_Goal of the exercise_
Only certain lines below are wanted: those starting at the line containing "Toggle the Cast Shadow option" and ending at the line containing "The image size is (1290, 430).", both included, each retyped exactly.

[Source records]
* * *
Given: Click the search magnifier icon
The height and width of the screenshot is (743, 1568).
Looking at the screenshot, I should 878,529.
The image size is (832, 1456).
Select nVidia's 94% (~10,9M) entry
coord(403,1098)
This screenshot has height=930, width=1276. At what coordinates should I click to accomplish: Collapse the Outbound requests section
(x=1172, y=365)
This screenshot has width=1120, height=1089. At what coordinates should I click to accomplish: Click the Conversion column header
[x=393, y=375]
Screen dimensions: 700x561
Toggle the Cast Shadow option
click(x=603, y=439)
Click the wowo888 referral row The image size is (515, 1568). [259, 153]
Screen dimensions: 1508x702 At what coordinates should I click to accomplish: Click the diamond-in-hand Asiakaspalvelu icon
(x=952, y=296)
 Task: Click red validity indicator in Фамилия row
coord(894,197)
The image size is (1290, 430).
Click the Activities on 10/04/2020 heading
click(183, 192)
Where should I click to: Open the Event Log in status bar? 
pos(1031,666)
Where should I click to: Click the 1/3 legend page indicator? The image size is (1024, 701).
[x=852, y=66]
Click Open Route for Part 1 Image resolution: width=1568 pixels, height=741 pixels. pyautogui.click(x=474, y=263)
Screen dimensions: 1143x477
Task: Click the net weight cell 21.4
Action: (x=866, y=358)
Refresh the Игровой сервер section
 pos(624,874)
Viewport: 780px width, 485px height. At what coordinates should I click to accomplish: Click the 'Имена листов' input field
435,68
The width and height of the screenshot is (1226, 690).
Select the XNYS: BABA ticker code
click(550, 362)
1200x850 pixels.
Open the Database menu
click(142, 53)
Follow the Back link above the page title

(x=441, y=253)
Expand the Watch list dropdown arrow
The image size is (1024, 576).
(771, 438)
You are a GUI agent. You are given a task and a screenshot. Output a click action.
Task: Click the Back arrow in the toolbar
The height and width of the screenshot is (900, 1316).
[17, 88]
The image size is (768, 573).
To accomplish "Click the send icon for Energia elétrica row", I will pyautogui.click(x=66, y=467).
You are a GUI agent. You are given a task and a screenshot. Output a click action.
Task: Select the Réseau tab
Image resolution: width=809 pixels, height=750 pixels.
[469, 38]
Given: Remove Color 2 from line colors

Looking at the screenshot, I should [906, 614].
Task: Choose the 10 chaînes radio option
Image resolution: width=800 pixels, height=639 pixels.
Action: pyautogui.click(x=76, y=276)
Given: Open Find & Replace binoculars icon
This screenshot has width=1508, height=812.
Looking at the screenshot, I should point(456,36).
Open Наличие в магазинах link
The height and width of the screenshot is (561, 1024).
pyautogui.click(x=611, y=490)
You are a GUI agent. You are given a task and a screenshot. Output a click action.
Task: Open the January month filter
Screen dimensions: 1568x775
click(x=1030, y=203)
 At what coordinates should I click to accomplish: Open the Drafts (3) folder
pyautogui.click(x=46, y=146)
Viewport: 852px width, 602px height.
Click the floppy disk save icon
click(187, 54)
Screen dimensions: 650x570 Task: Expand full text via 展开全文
* * *
_Your solution_
Toggle the Cast Shadow option
click(x=603, y=439)
Click the wowo888 referral row The image size is (515, 1568). [259, 153]
Screen dimensions: 1508x702 At what coordinates should I click to accomplish: Click the diamond-in-hand Asiakaspalvelu icon
(x=952, y=296)
 Task: Click red validity indicator in Фамилия row
coord(894,197)
The image size is (1290, 430).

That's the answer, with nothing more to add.